Federal. The Federal Trade Commission (FTC) is authorized, among other things, to prevent unfair methods of competition, and unfair or deceptive acts or practices in or affecting commerce. Enforced by the FTC, the Magnuson-Moss Warranty Act generally prohibits manufacturers from conditioning warranty coverage on the use of particular products or services.
 
Federal copyright laws protect original works of authorship including artistic works such as computer software. Certain federal laws prohibit bypassing technical measures that control access to copyrighted works. Several exemptions are specified.
 
State. The Consumer Protection Act (CPA) prohibits unfair methods of competition or unfair or deceptive practices in the conduct of any trade or commerce. A person injured by a violation of the CPA may bring a civil action for injunctive relief, recovery of actual damages, and reasonable attorneys' fees. Under certain circumstances, the courts may increase awarded damages up to three times the actual damages sustained. The attorney general is authorized to investigate and prosecute claims under the CPA on behalf of the state or individuals in the state.
 
Under state law, a trade secret means information that derives economic value from being unknown to others who can obtain economic value from its disclosure, and is subject to reasonable efforts to maintain its secrecy. Trade secrets are protected from misappropriation under federal and state law.

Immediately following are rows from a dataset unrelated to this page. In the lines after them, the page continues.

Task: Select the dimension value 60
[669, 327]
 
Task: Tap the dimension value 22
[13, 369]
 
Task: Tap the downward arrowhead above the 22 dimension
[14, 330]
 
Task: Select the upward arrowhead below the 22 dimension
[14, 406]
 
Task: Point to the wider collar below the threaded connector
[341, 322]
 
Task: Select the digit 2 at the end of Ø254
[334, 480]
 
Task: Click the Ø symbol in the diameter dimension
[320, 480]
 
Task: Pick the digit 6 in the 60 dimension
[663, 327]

Obligations. Effective January 1, 2024, an original manufacturer of digital electronic equipment and related parts that are manufactured for the first time and first sold or leased in this state on or after July 1, 2023, must make available to any independent repair provider and owner, on fair and reasonable terms, any parts, tools, and documentation required for the diagnosis, maintenance, or repair of such equipment and related parts. For equipment that contains an electronic security-related function, the original manufacturer must make available any special parts, tools, and documentation needed to access and reset the lock or function when disabled in the course of repair.
 
Original manufacturer equipment or parts sold or leased in the state for providing security-related functions may not exclude diagnostic, maintenance, and repair information necessary to reset a security-related electronic function from information provided to owners and independent repair providers.

Notice. Before repairing digital electronic equipment, authorized repair providers and independent repair providers must provide to any consumer, publish on their website, or post at the place of business, written notice that contains:

• steps taken to ensure the privacy; and
• recommended steps consumer's may take to safeguard device data; and
• a statement of a consumer's legal right to privacy under the state Constitution and under certain state laws, including that violations of privacy may be referred to law enforcement and violators may be liable for damages, including mental pain and suffering, that a violation of privacy may have caused to a consumer's business, person, or reputation.
  

Limitations. Nothing in this act requires original manufacturers or an authorized repair provider to take specified actions such as divulge a trade secret, except as necessary, or make available any parts, tools, or documentation for modifying any digital electronic equipment or repairing public safety communications equipment used by an emergency service organization.

Liability. Original manufacturers and authorized repair providers must not be liable for services performed by independent repair providers, including any indirect, incidental, special, or consequential damages.

Exemptions. This act does not apply to manufacturers or distributors of:

• medical devices, as defined under current law;
• motor vehicles, including related equipment and dealers;
• any power generation or storage equipment; or
• equipment for fueling or charging motor vehicles.

Enforcement. Violations of this act are deemed to affect public interest and constitute an unfair or deceptive act in trade or commerce for purposes of applying the CPA. Violations of this act are enforceable under the CPA solely by the attorney general.

PRO: The digital divide became front and center during the pandemic. There is a glaring need for devices to get repaired to provide devices for education purposes and to provide an affordable repair option for consumers on fixed incomes. Other states are considering this process but are looking to Washington for leadership. This policy is already being implemented in other countries. The language before the committee is very well vetted and requires businesses to educate consumers what their rights are with regards to their digital devices and privacy. There have been attacks against small businesses that they will use data from devices for nefarious purposes; however, there is no proven risk to safety. The requirements in the bill do not weaken cybersecurity but rather include digital safeguards that are best practices. This bill is good for consumers, the environment, and businesses.

CON: This bill may lead to unintended economic and privacy concerns for consumers. It may also lead to unintended harms to businesses developing software as the full functionality of a hosting device is needed to avoid malfunctions; third-party repairs could interfere with functionality. The additional costs to manufacturers could be reflected in higher priced devices. The bill may also compromises critical security protections, such as credit cards and passwords. New York's repair law should be used as a model to provide a nationwide policy, which provides predictability for consumers and businesses.